Authors Yang D, Zhang X, Zhang W, Rengarajan T

Received 16 August 2017

Accepted for publication 12 March 2018

Published 18 May 2018 Volume 2018:12 Pages 1303—1310

DOI https://doi.org/10.2147/DDDT.S149307

Checked for plagiarism Yes

Review by Single-blind

Peer reviewer comments 2

Editor who approved publication: Dr Qiongyu Guo


Dong Yang,1,* Xiling Zhang,2,* Wencun Zhang,3 Thamaraiselvan Rengarajan4

1Department of Anorectal Surgery, The First People’s Hospital of Lianyungang, Lianyungang, China; 2Department of Anorectal Surgery, Shaanxi Provincial People’s Hospital, Shaanxi, Xi’an, China; 3Department of Anorectal Surgery, The Fourth Hospital of Yu Lin City, Shaanxi Province, China; 4Scigen Research and Innovation, Periyar Technology Business Incubator, Thanjavur, Tamil Nadu, India

*These authors contributed equally to this work

Background: Colorectal cancer (CRC) is among highest prevailing cancers in the whole world, especially in western countries. For a diverse of reasons, patients prefer naturally occurring dietary substances over synthetic agents to prevent cancer.
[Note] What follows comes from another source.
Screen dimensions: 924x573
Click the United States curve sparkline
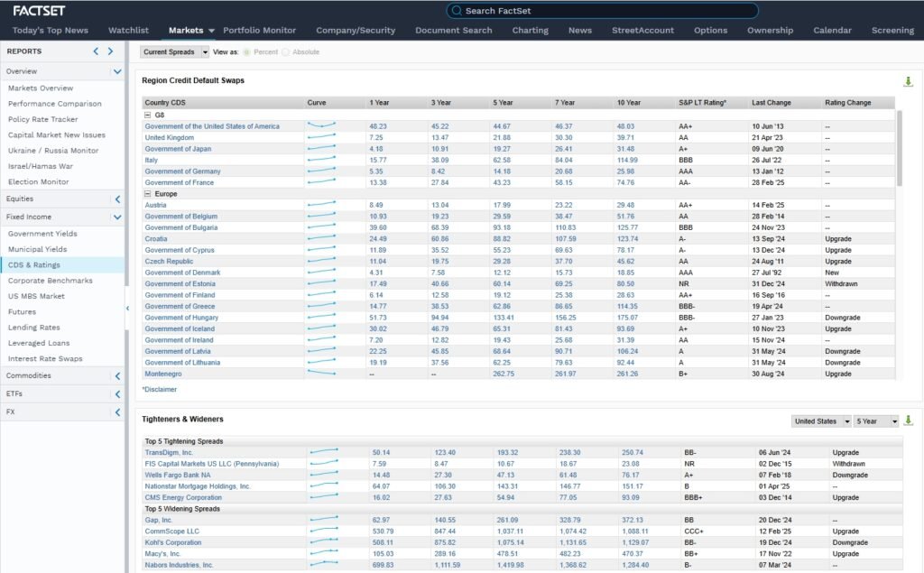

Vicenin-2 is largely available in a medicinal plant Ocimum sanctum and is an apigenin form, 6,8-di-C-glucoside, which has been reported to have a range of pharmacological values which includes antioxidant, hepatoprotective, anti-inflammatory and anti-cancer. This study was aimed to analyze the anti-proliferative effect of Vicenin-2 on human colon cancer cells via the Wnt/β-catenin signaling inhibition.
Methods: MTT assay was used to assess the cell viability at different concentrations and time point. Vicenin-2 at a concentration of 50 μM (IC50) decreased the phosphorylated (inactive) glycogen synthase kinase-3β, cyclin D1, and non-p-β-catenin expressions in HT-29 cells, which were evidenced through western blot analysis.
Results: Further, Vincenin-2 reduced the T-cell factor (TCF) / Leukocyte erythroid factor (LEF) reporter activity in HT-29 cells. Vicenin-2 also promoted substantial cell cycle arrest at the G2M phase of HT-29 cells, as well induced apoptosis in HT-29 cells, as revealed through flow cytometric analysis. Furthermore, immunoblot analysis showed that Vicenin-2 treatment enhanced the expression of Cytochrome C, Bax and caspase-3 whereas suppressed the Bcl-2 expression.
Conclusion: Together, these results revealed that Vicenin-2 can act as a potent inhibitor of HT-29 cell proliferation and can be used as an agent against CRC.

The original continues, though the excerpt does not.